> _DATA TO PROCESS_:
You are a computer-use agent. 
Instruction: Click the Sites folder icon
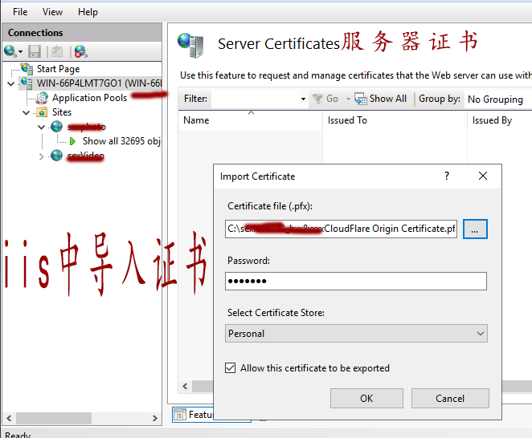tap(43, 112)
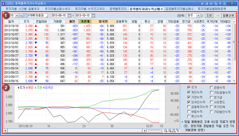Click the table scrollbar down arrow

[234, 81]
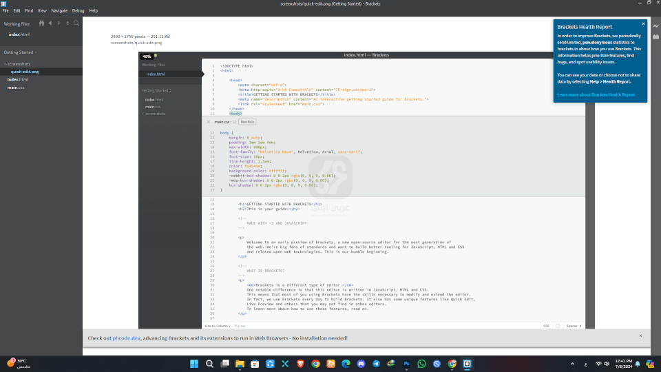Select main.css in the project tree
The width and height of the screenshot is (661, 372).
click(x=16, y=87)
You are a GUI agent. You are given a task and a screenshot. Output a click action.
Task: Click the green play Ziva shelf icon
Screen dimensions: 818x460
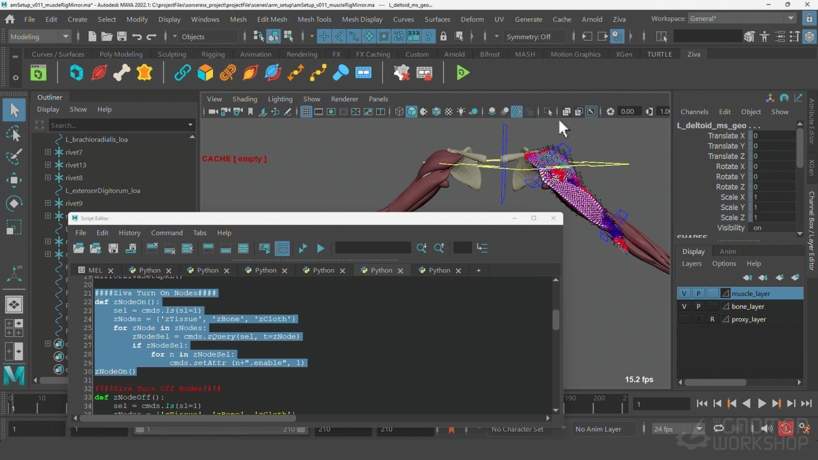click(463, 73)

* * *

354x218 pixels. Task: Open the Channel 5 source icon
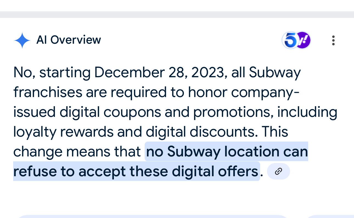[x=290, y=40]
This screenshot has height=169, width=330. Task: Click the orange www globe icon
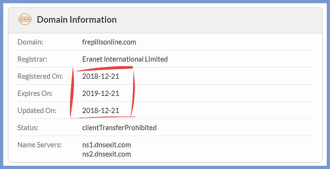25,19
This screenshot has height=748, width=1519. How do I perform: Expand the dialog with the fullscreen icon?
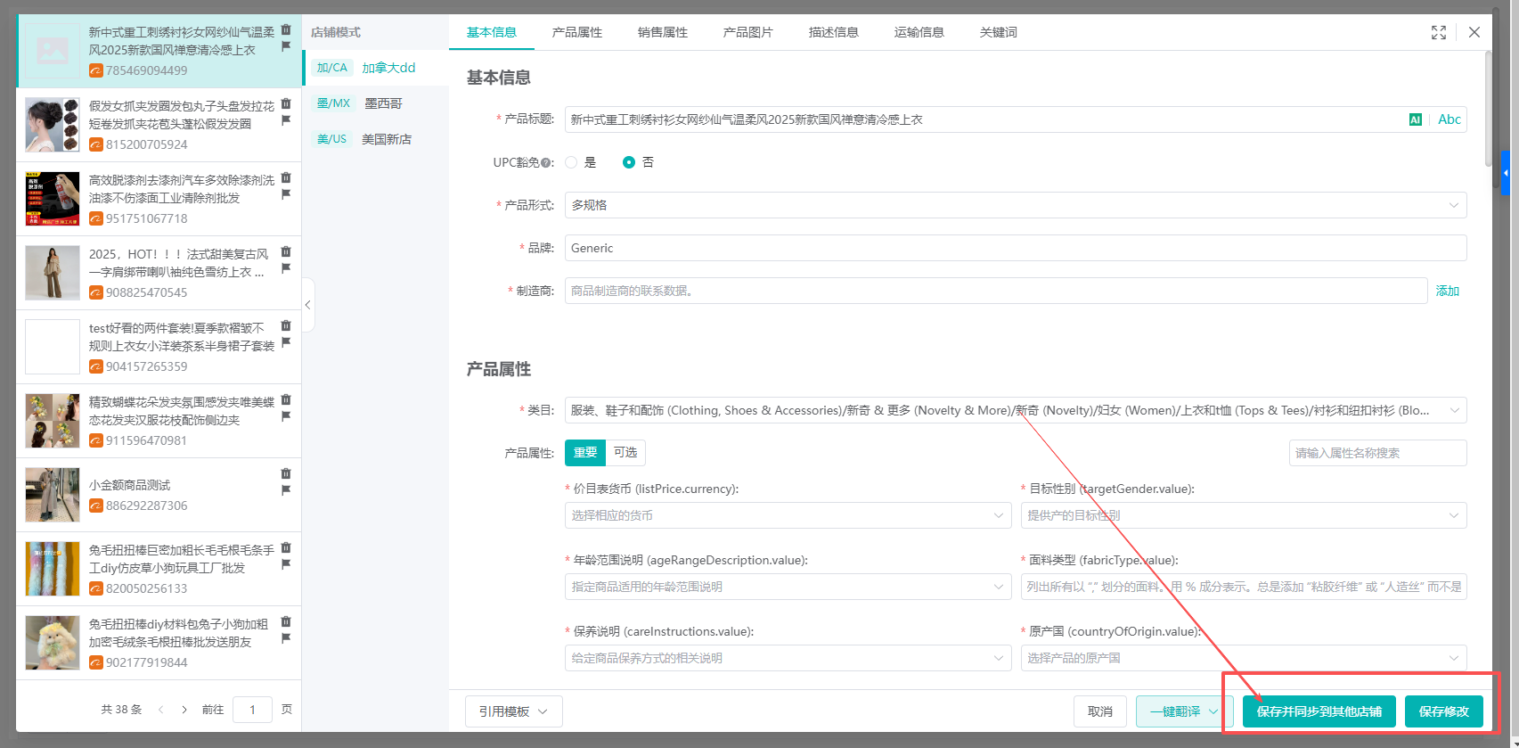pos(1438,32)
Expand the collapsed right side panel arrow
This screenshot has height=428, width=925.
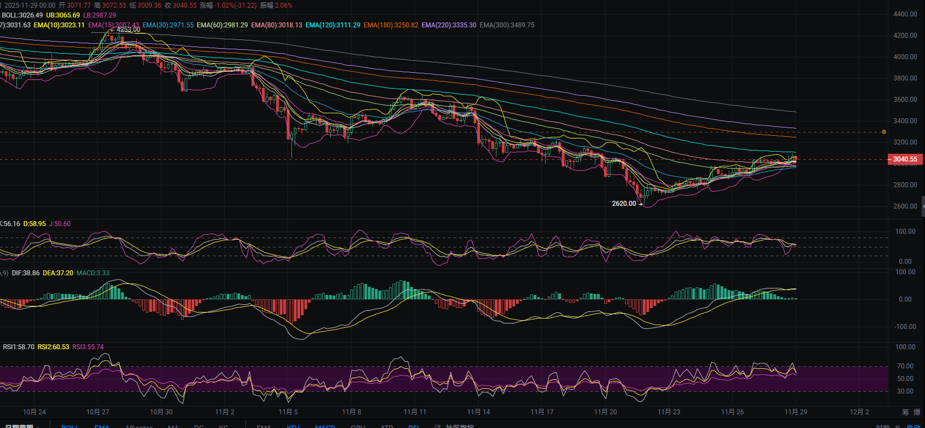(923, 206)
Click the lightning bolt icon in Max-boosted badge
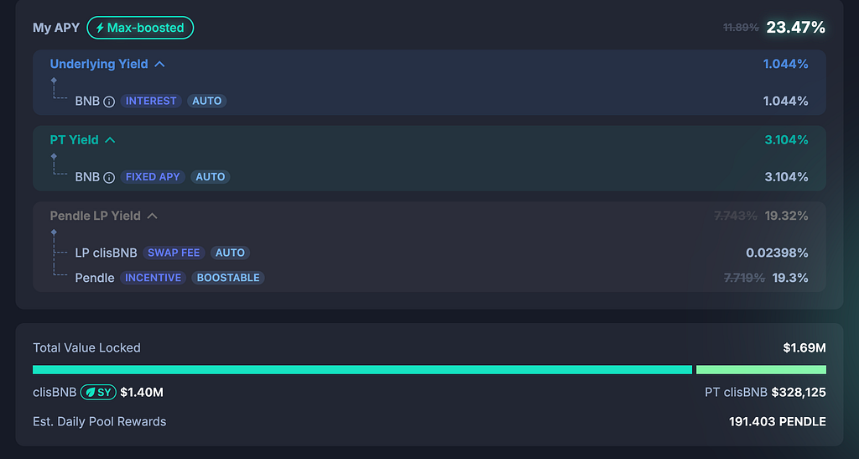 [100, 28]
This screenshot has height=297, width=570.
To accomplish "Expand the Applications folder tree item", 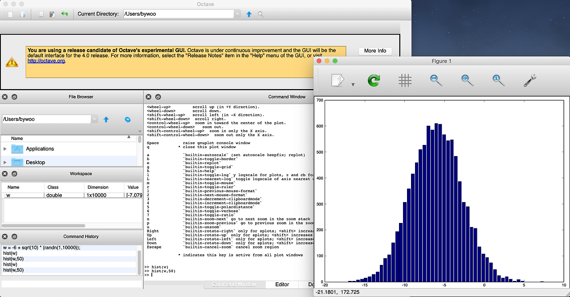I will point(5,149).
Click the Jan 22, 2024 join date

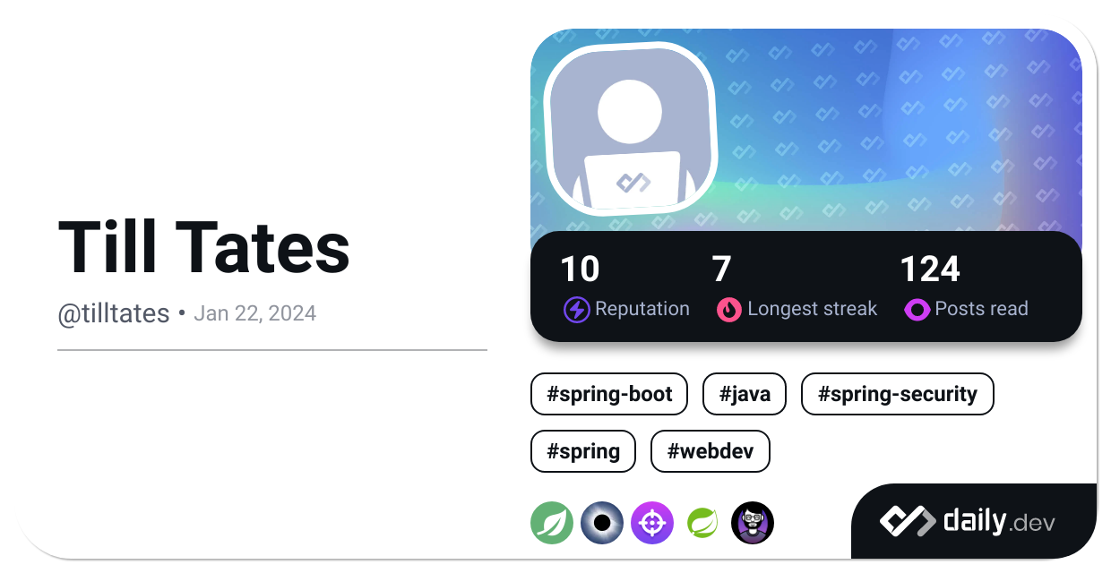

* * *

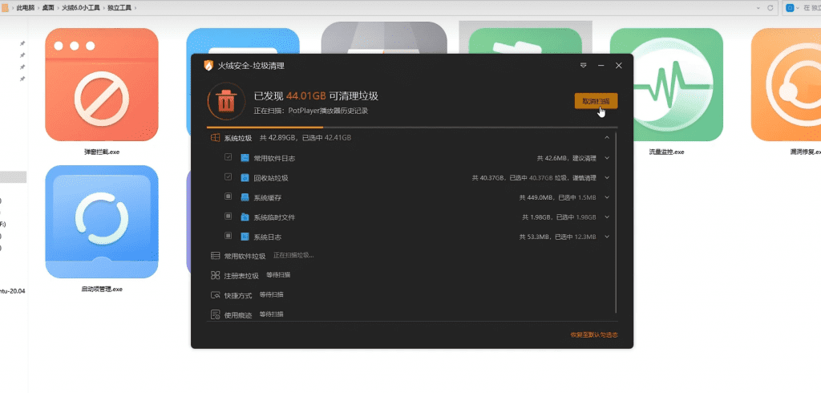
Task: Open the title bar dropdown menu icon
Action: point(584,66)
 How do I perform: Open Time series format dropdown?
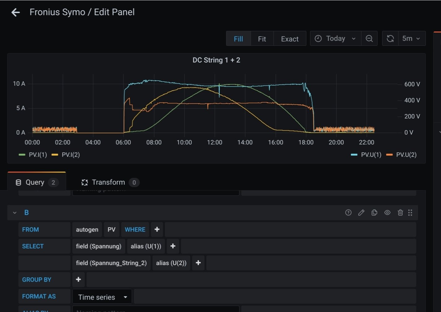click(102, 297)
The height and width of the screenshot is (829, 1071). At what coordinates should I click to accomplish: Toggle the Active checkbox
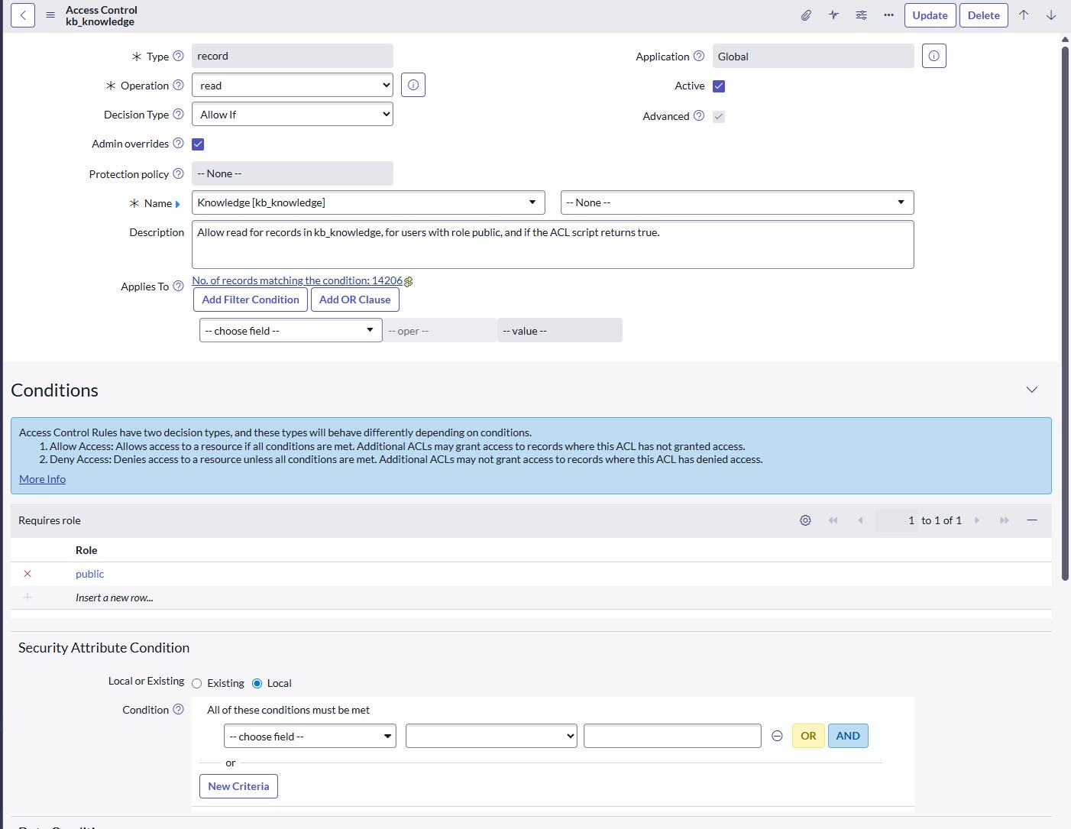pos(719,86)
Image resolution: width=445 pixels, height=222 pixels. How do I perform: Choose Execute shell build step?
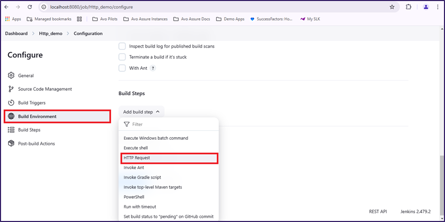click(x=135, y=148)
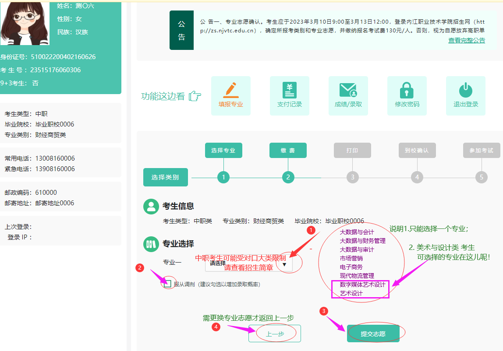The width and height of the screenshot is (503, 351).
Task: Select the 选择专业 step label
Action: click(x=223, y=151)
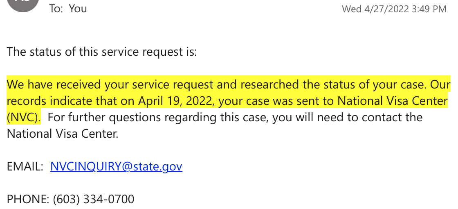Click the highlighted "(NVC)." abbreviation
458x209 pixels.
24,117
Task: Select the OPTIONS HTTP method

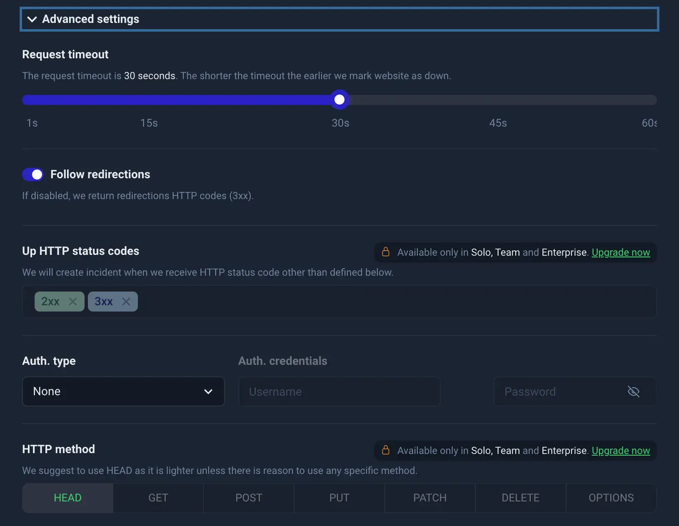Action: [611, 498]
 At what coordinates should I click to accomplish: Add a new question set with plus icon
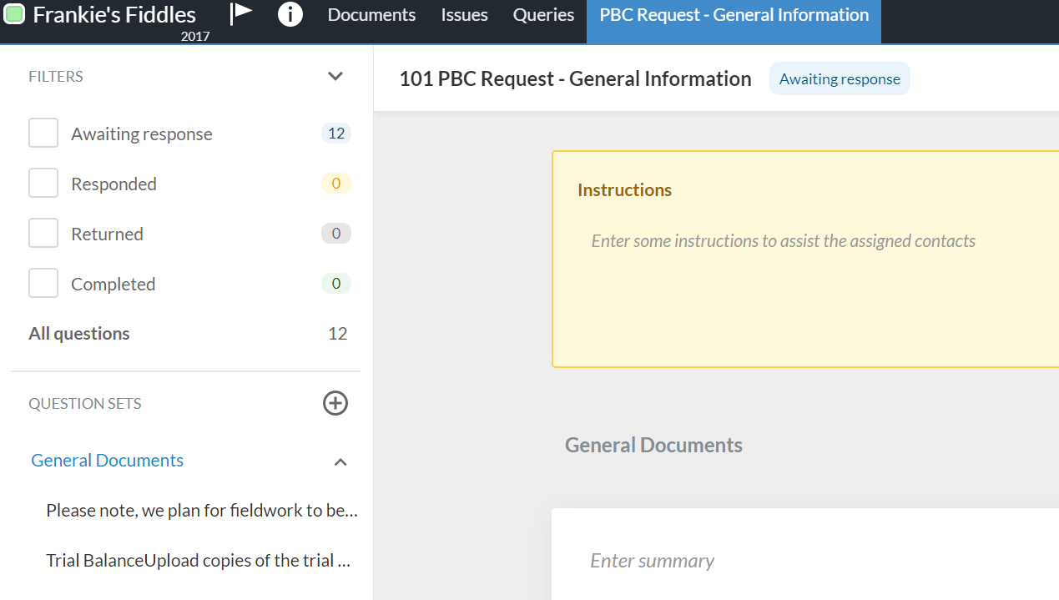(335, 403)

> _TO DO_: Looking at the listing above, which lines run from the one containing "Instruction: Click the Sites folder icon" through the one containing "You are a GUI"? Print exactly those, ends included, pictures excluded.

> _TASK ANSWER_:
Instruction: Click the Sites folder icon
tap(43, 112)
Click the table scrollbar down arrow

[234, 81]
Select main.css in the project tree
The width and height of the screenshot is (661, 372).
click(x=16, y=87)
You are a GUI agent. You are given a task and a screenshot. Output a click action.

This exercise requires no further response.